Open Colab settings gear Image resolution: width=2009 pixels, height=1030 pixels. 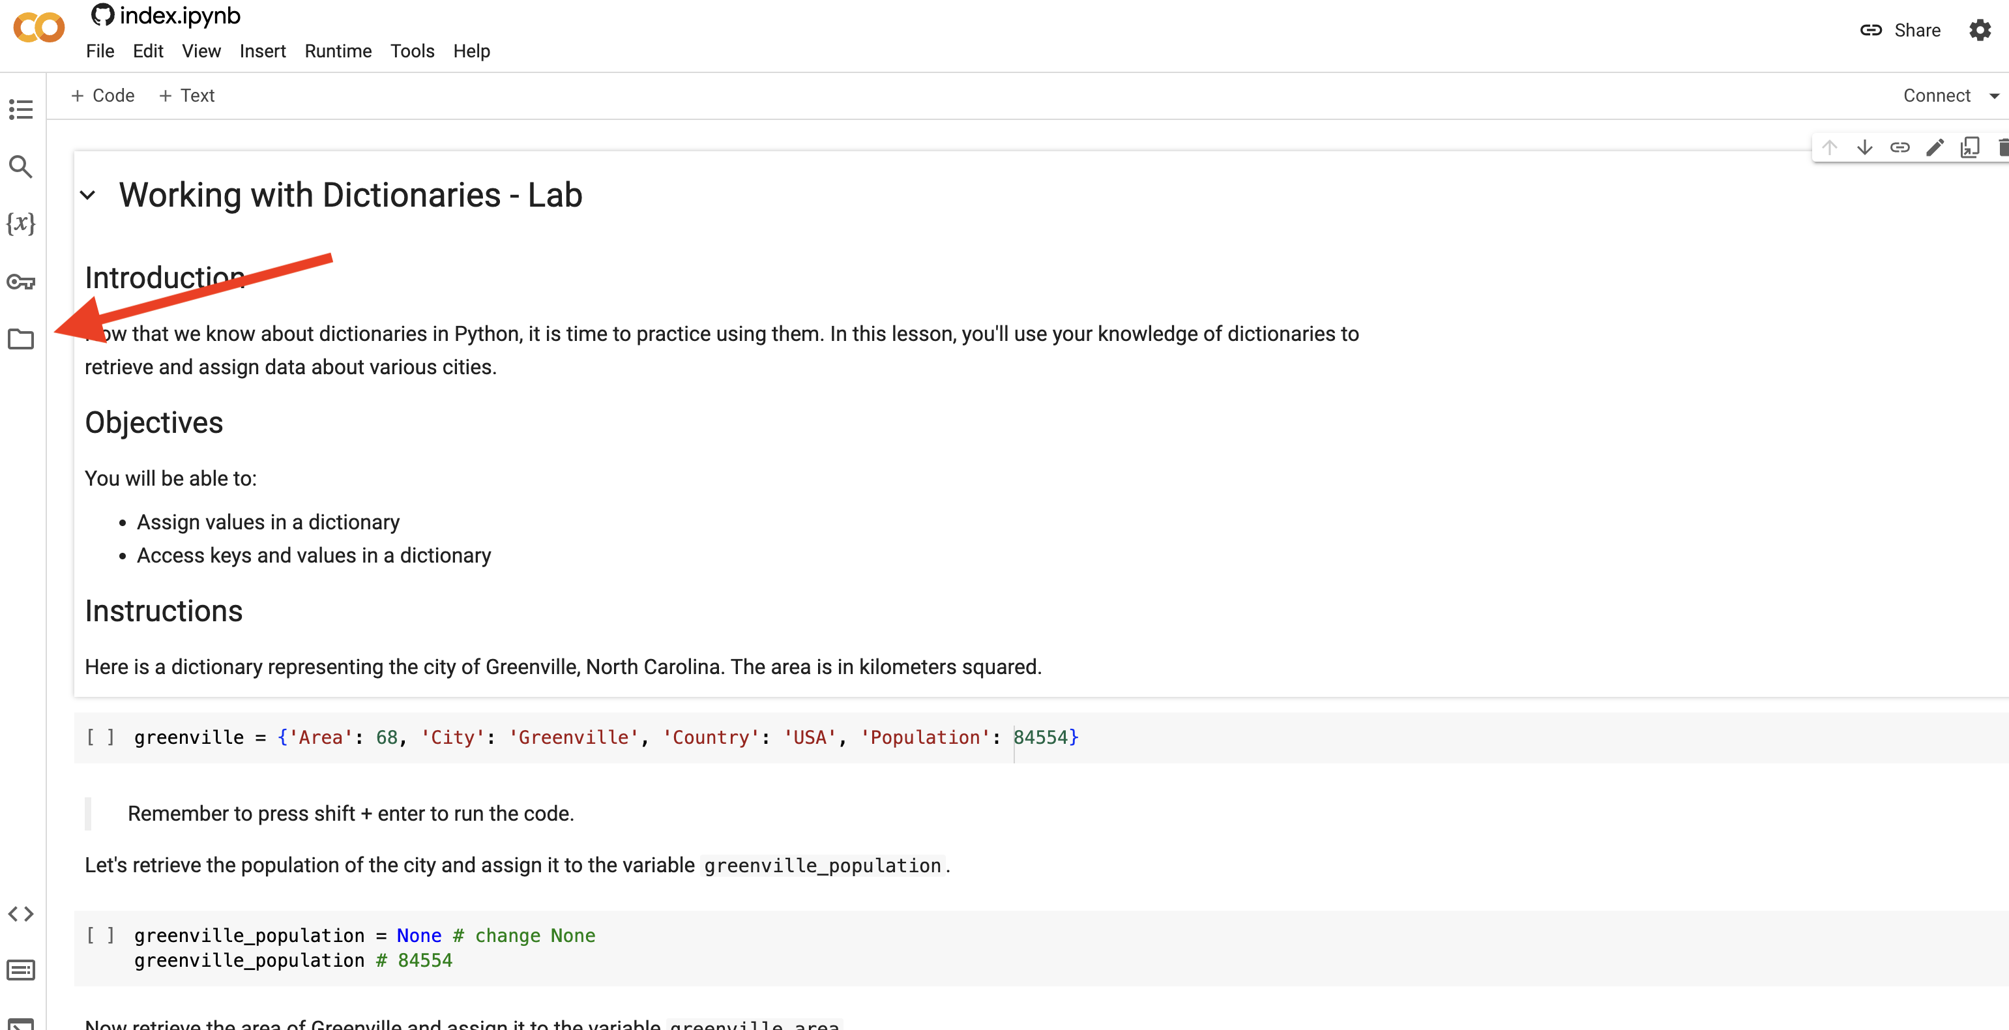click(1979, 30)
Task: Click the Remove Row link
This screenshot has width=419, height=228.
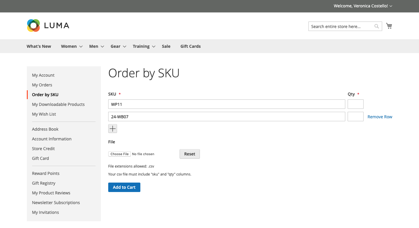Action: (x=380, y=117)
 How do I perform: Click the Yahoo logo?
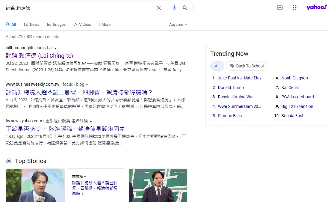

Exercise goal -
Quote exactly, and only, the lines from the line containing "Task: Click the Remove Row link" through the final line of the records above, both included, omitting any pictures.

The completed task -
Task: Click the Remove Row link
This screenshot has width=419, height=228.
Action: (x=380, y=117)
 How do I perform: Click the Yahoo logo?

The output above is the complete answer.